Find that largest integer $A$ that satisfies the following property: in any permutation of the sequence $1001$, $1002$, $1003$, $\cdots$, $2000$, it is always possible to find $10$ consecutive terms whose sum is no less than $A$.
Find all positive integer $n$ such that $(3^{2n+1} -2^{2n+1}- 6^n)$ is a composite number.
Find $n$ different positive integers such that any two of them are relatively prime, but the sum of any $k$ ($k < n$) of them is a composite number.
Find the number of five-digit positive integers, $n$, that satisfy the following conditions:
- the number $n$ is divisible by $5$,
- the first and last digits of $n$ are equal, and
- the sum of the digits of $n$ is divisible by $5$.
Melinda has three empty boxes and $12$ textbooks, three of which are mathematics textbooks. One box will hold any three of her textbooks, one will hold any four of her textbooks, and one will hold any five of her textbooks. If Melinda packs her textbooks into these boxes in random order, find the probability that all three mathematics textbooks end up in the same box.
Ms. Math's kindergarten class has $16$ registered students. The classroom has a very large number, $N$, of play blocks which satisfies the conditions:
- If $16$, $15$, or $14$ students are present in the class, then in each case all the blocks can be distributed in equal numbers to each student, and
- There are three integers $0 < x < y < z < 14$ such that when $x$, $y$, or $z$ students are present and the blocks are distributed in equal numbers to each student, there are exactly three blocks left over.
Find the sum of the distinct prime divisors of the least possible value of $N$ satisfying the above conditions.
For $\pi \le \theta < 2\pi$, let\begin{align*} P &= \frac12\cos\theta - \frac14\sin 2\theta - \frac18\cos 3\theta + \frac{1}{16}\sin 4\theta + \frac{1}{32} \cos 5\theta - \frac{1}{64} \sin 6\theta - \frac{1}{128} \cos 7\theta + \cdots \end{align*} and \begin{align*} Q &= 1 - \frac12\sin\theta -\frac14\cos 2\theta + \frac18 \sin 3\theta + \frac{1}{16}\cos 4\theta - \frac{1}{32}\sin 5\theta - \frac{1}{64}\cos 6\theta +\frac{1}{128}\sin 7\theta + \cdots \end{align*} so that $\frac{P}{Q} = \frac{2\sqrt2}{7}$. Then $\sin\theta = -\frac{m}{n}$ where $m$ and $n$ are relatively prime positive integers. Find $m+n$.
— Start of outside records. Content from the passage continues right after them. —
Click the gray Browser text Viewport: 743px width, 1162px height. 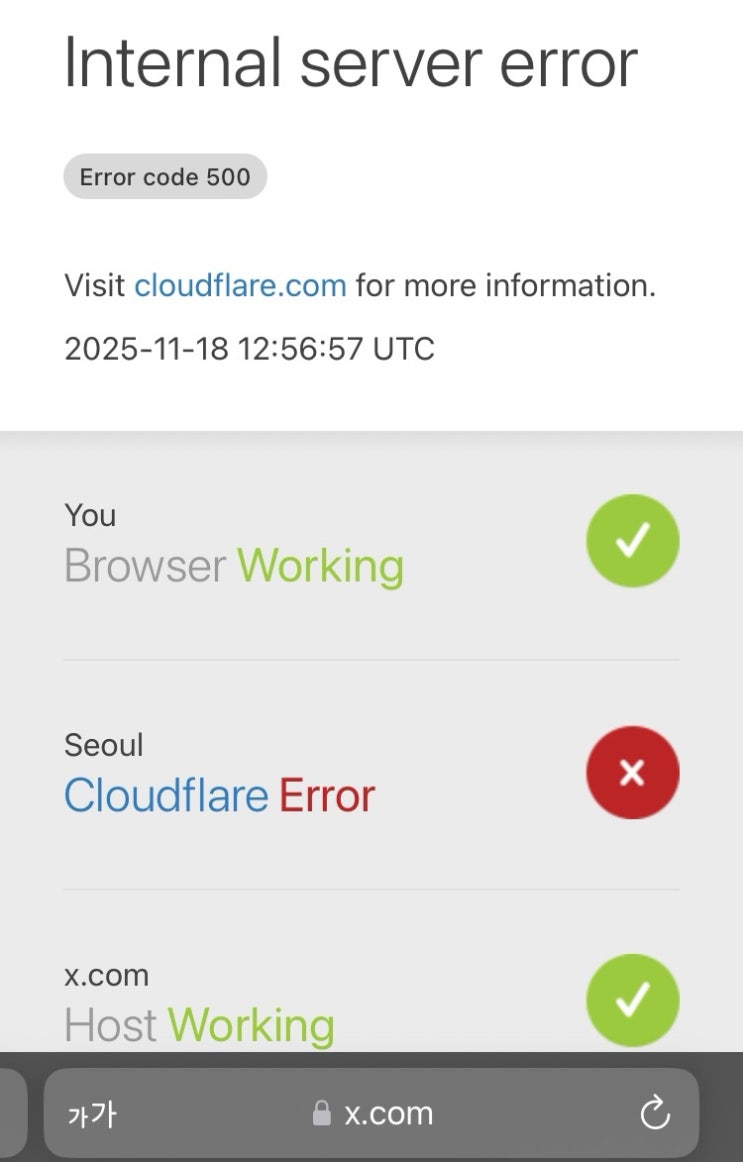[145, 566]
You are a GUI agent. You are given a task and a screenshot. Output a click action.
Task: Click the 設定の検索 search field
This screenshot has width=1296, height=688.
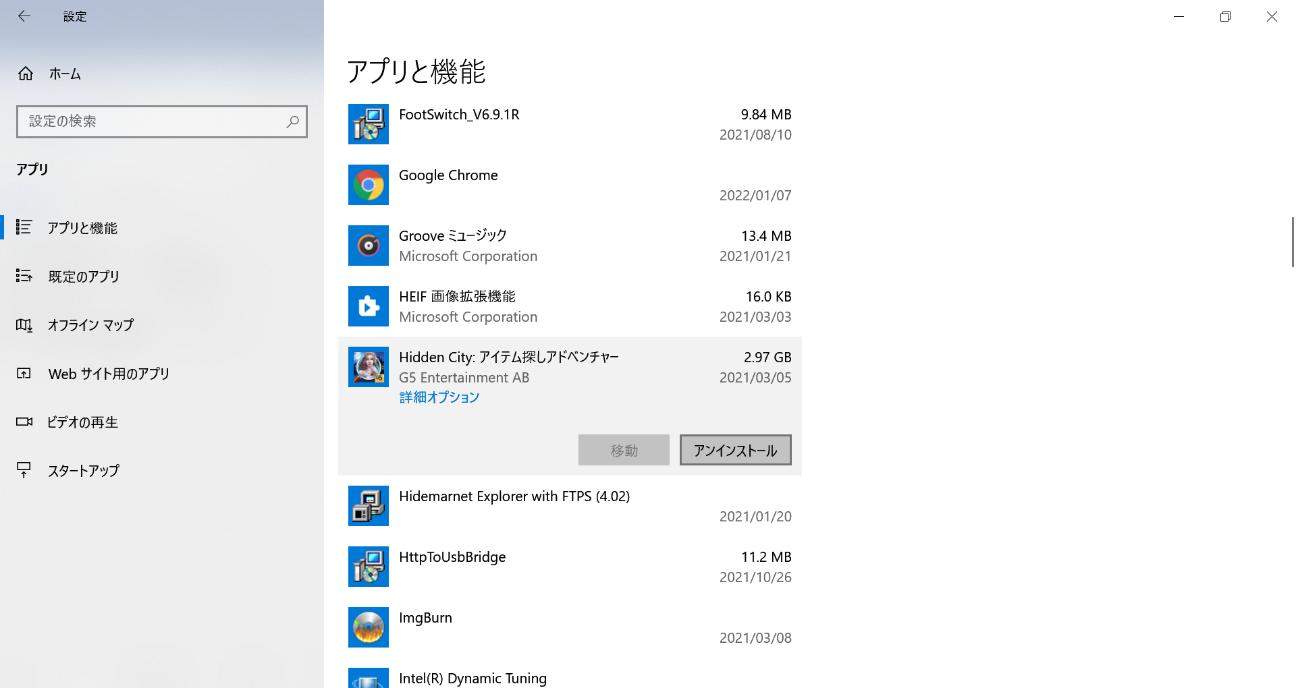click(x=160, y=121)
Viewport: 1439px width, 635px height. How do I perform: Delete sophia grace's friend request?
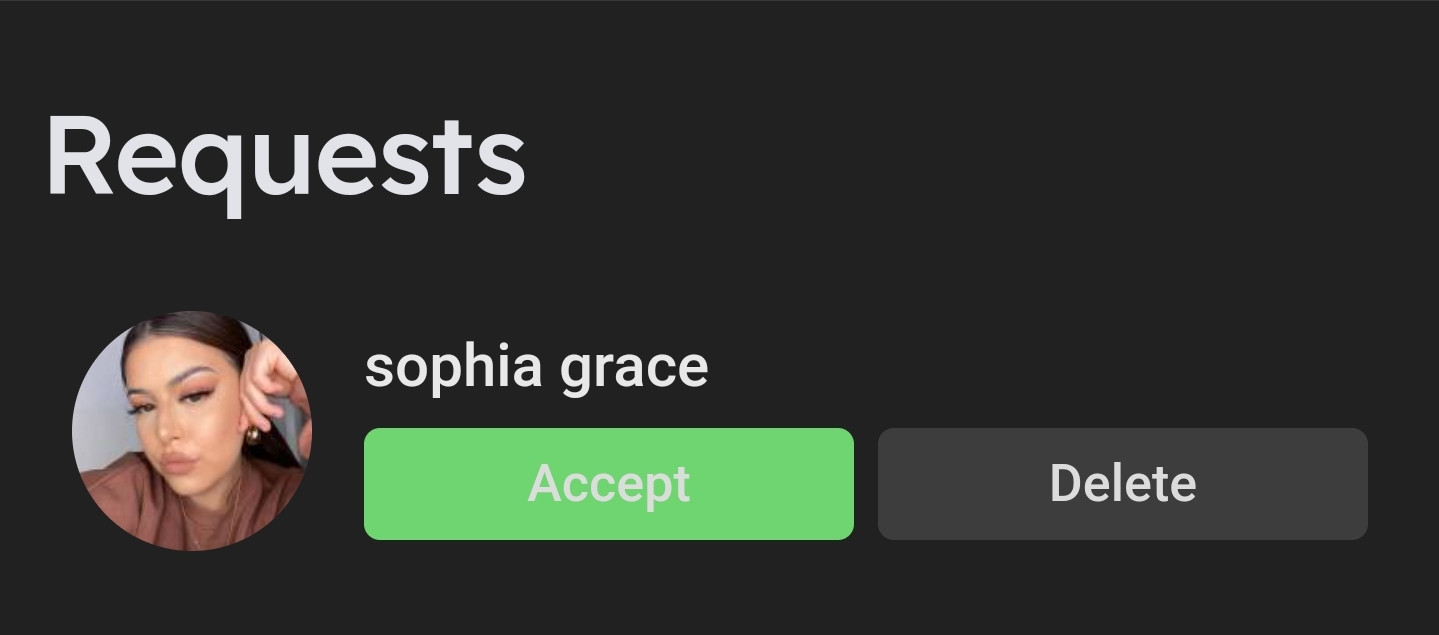coord(1122,484)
A $7\times 1$ board is completely covered by $m\times 1$ tiles without overlap; each tile may cover any number of consecutive squares, and each tile lies completely on the board. Each tile is either red, blue, or green. Let $N$ be the number of tilings of the $7\times 1$ board in which all three colors are used at least once. For example, a $1\times 1$ red tile followed by a $2\times 1$ green tile, a $1\times 1$ green tile, a $2\times 1$ blue tile, and a $1\times 1$ green tile is a valid tiling. Note that if the $2\times 1$ blue tile is replaced by two $1\times 1$ blue tiles, this results in a different tiling. Find $N$.